List of tasks =>
1. Copy, word for word, a span of the CQRS concurrency thread below. Begin at the words "If in parallel" and stop after the words "the Invoice.Total property.".
2. From the CQRS concurrency thread below, list every operation on an Item after which the thread says the new Invoice total must be found.
3. Using the CQRS concurrency thread below, decide whether each statement agrees with it. Answer yes or no for each, quoting the deciding words.
(a) Running commands in parallel would let the server use all of its cores.
(b) A good event store uses an Aggregate version constraint to guard against concurrent event addition on the same Aggregate.
(c) The invoice total problem is described as a matter of pessimistic or optimistic concurrency.

Supplied passage =>
>> begin
I can see how commands can be executed in a strict one at a time sequence with the CQRS + ES pattern. Having multiple commands executing in parallel would significantly increase the throughput of the system and make use of all the cores I have on the server. But surely this risks concurrency issues?
Take a simple example, two users update the customers name and submit the commands at the same time. In parallel two processes replay previous events to get aggregates into the latest state and then both determine everything is valid. Both then save a new update event. Whichever one saves last would seem to be the winner because any future replay would result in that last update being the customers name.
What if the result of the command is to send an email to the customer. Now we send two emails instead of the expected one. What if the command results in creating a new aggregate that gets attached to the customer using a customer property, we end up with two new aggregates created but one is a zombie because it is never referenced by the customer because the other aggregate has been saved as the reference instead.
It feels like you would need to implement your own transaction locking capability to ensure you never get overwrites and that is a complex solution I would rather avoid!
UPDATE:
My example was a little too simple. Imagine we have an Invoice and Item entries that go into an Invoice. After adding/changing/removing an Item from the Invoice we need to find the new total and set it into the Invoice.Total property field.
If in parallel two users both add a new Item then the total would be wrong with no explicit locking mechanism. Both recreate the Invoice aggregate and the existing list of Item child aggregates for that Invoice. In parallel both create a new Item and then add up the new total and set it to the Invoice.Total property.
Both then save events for these actions. But now we have an error because whichever command finished last will have a total that does not include the new item from the instance that finished first. This has nothing to do with pessimistic/optimistic concurrency but with transactional locking.
I can see how commands can be executed in a strict one at a time sequence with the CQRS + ES pattern. Having multiple commands executing in parallel would significantly increase the throughput of the system and make use of all the cores I have on the server. But surely this risks concurrency issues?
From the CQRS+ES
point of view there is not concurrency issue. Any good Event store
implementation has a Aggregate
version constraint that guards against concurrent event addition on the same Aggregate
, using optimistic locking for example.
UPDATE: CQRS+ES
loves and welcomes concurrent commands.
What if the result of the command is to send an email to the customer. Now we send two emails instead of the expected one.
>> end
Dataset excerpts =>
>> begin
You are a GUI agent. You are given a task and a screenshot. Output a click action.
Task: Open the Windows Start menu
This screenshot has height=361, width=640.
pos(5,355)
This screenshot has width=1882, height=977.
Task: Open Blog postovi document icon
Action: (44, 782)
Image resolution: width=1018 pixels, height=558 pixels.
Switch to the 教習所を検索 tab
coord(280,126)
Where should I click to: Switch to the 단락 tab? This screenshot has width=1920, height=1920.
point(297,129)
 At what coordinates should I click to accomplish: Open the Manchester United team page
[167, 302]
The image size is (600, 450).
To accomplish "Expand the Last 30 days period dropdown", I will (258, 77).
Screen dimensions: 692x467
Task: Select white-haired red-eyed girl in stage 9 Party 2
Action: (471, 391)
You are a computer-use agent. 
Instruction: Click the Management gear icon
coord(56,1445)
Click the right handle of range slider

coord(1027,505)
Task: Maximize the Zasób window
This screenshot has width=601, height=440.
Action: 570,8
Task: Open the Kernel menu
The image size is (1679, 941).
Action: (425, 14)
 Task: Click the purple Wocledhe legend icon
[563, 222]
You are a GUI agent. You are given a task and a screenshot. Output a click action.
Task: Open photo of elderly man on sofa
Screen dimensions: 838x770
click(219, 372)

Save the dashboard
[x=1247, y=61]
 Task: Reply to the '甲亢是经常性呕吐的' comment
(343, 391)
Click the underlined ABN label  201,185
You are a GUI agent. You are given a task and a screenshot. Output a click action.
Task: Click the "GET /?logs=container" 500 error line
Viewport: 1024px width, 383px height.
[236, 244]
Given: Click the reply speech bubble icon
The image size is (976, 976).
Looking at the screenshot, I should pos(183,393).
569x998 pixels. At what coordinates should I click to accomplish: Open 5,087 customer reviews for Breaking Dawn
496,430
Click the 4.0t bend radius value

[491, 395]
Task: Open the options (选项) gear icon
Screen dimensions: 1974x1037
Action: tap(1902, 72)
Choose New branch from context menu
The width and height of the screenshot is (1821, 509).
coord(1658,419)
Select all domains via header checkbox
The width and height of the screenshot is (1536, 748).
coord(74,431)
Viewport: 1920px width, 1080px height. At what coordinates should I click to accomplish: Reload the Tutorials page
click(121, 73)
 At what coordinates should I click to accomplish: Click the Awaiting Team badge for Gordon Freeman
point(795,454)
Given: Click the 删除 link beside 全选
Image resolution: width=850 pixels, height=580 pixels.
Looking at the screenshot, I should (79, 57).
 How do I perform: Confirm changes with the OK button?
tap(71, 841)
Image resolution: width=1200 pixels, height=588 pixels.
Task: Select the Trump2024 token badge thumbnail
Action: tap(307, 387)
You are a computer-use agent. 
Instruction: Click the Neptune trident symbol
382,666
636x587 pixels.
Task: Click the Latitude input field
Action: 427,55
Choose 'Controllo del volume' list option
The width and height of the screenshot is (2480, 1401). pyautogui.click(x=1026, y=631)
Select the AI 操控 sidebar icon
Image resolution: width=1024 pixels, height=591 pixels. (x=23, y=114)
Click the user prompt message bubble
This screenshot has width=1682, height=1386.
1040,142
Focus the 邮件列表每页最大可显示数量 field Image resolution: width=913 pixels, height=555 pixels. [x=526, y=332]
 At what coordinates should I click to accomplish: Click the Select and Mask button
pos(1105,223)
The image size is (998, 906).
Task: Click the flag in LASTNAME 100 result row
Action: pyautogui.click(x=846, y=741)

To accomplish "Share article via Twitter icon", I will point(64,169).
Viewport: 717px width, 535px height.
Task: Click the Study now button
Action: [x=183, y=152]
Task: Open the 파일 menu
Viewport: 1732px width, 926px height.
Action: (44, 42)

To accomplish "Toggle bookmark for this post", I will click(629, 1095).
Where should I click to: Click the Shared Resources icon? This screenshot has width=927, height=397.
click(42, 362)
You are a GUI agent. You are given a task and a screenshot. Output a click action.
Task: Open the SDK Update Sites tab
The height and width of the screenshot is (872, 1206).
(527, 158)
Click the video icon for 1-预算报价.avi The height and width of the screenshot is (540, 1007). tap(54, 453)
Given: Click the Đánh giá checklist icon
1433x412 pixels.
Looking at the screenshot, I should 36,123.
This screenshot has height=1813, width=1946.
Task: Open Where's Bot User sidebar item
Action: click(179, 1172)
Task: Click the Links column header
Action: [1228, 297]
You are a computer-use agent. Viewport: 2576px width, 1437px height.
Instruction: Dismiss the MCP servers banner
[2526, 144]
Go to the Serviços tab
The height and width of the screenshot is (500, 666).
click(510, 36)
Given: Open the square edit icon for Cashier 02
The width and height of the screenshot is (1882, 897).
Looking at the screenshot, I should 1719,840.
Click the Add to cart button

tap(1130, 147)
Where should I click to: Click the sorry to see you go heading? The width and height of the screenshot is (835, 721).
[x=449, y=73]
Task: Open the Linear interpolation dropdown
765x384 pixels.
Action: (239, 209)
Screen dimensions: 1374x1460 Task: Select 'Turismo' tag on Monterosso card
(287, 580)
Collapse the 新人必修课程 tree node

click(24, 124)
>> end
In response =>
1.
If in parallel two users both add a new Item then the total would be wrong with no explicit locking mechanism. Both recreate the Invoice aggregate and the existing list of Item child aggregates for that Invoice. In parallel both create a new Item and then add up the new total and set it to the Invoice.Total property.

2.
- adding an Item
- changing an Item
- removing an Item

3.
(a) Yes: "make use of all the cores I have on the server"
(b) Yes: "Aggregate version constraint that guards against concurrent event addition on the same Aggregate"
(c) No: "This has nothing to do with pessimistic/optimistic concurrency but with transactional locking."